Day 197…
I am sitting in downtown Georgetown, South Carolina.
Today’s post is late because I kept getting distracted.
Just now I had what was supposed to be a fifteen-minute talk with an elderly man named Andrew Rodrigues who runs the Gullah Culture museum here in Georgetown. It ended up being a truly fascinating and rather moving hour and a half.
The museum is a tiny hole-in-the-wall and, inside it, the history of the Gullah people is told largely through a series of beautiful story quilts that were made by his late wife. I sincerely hope that somebody tapes Mr. Rodrigues talking through the panels so that people will be able to hear it after he’s gone. Once he started in, there was no leaving - both for politeness sake and because it was riveting.
I slept last night in Savannah, Georgia. Ever since John Berendt’s book, Midnight in the Garden of Good and Evil, I’ve wanted to see it. The book is the more or less true story of the murder of an Antiques dealer and all of the quirky and odd people in the city who were involved.
The photograph on the cover of the book is of a grave marker in the nearby Bonaventure cemetery. The grave marker is of a young girl holding out two bowl on either side of her. It is known affectionately in town as the Bird Girl. When the book became a runaway bestseller, so many people flocked to the cemetery that it was decided to move her into a museum in town so as not to disturb the graves.

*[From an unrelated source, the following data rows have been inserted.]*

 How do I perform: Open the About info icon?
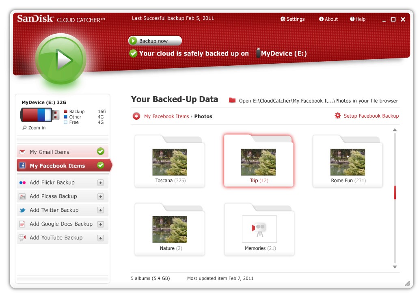click(321, 19)
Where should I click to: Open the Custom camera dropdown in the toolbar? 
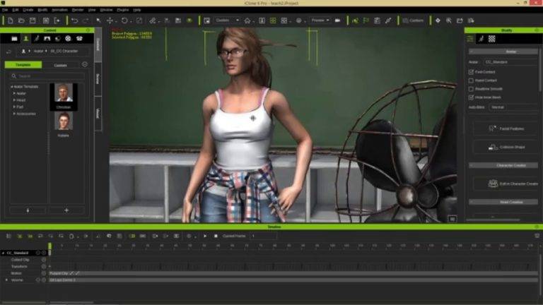pyautogui.click(x=227, y=20)
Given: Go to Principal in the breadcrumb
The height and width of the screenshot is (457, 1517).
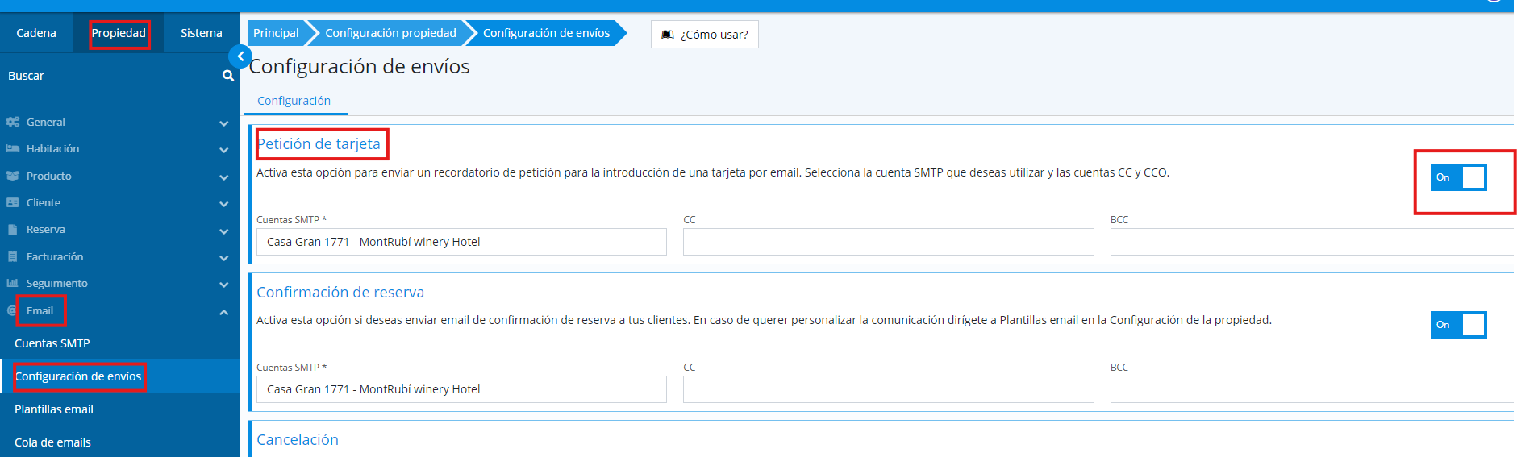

I’m sorry that I had to see her inside the museum. Bonaventure is everything you would expect from a coastal Georgian graveyard. Huge live oak trees covered with Spanish moss filter the light perfectly down on the crumbling old tombstones.
In am on my way to visit my sister and her family who live near Raleigh, North Carolina. It is about three or four hours from here and I can already see that I am not going to get there until much later than I thought. Sorry Sis!
When I drove down into Charlestown a few days ago, I missed this whole coast because I was driving through it in the dark. This area is called the Low Country because it is mostly endless flat tidal marshes. Until the road went in, it was largely cut off from the far land further in. Many of the novelist Pat Conroy’s books are set here or trace their roots back to here.
The Gullah people are descended from a large group of slaves from West Africa who were brought here to work on plantations. They retained a lot of their African culture because this area was so secluded. Gullah is a creole language with its basis in English but with many elements of West African languages added in. Even today there are about 125,000 people in this area who still speak it.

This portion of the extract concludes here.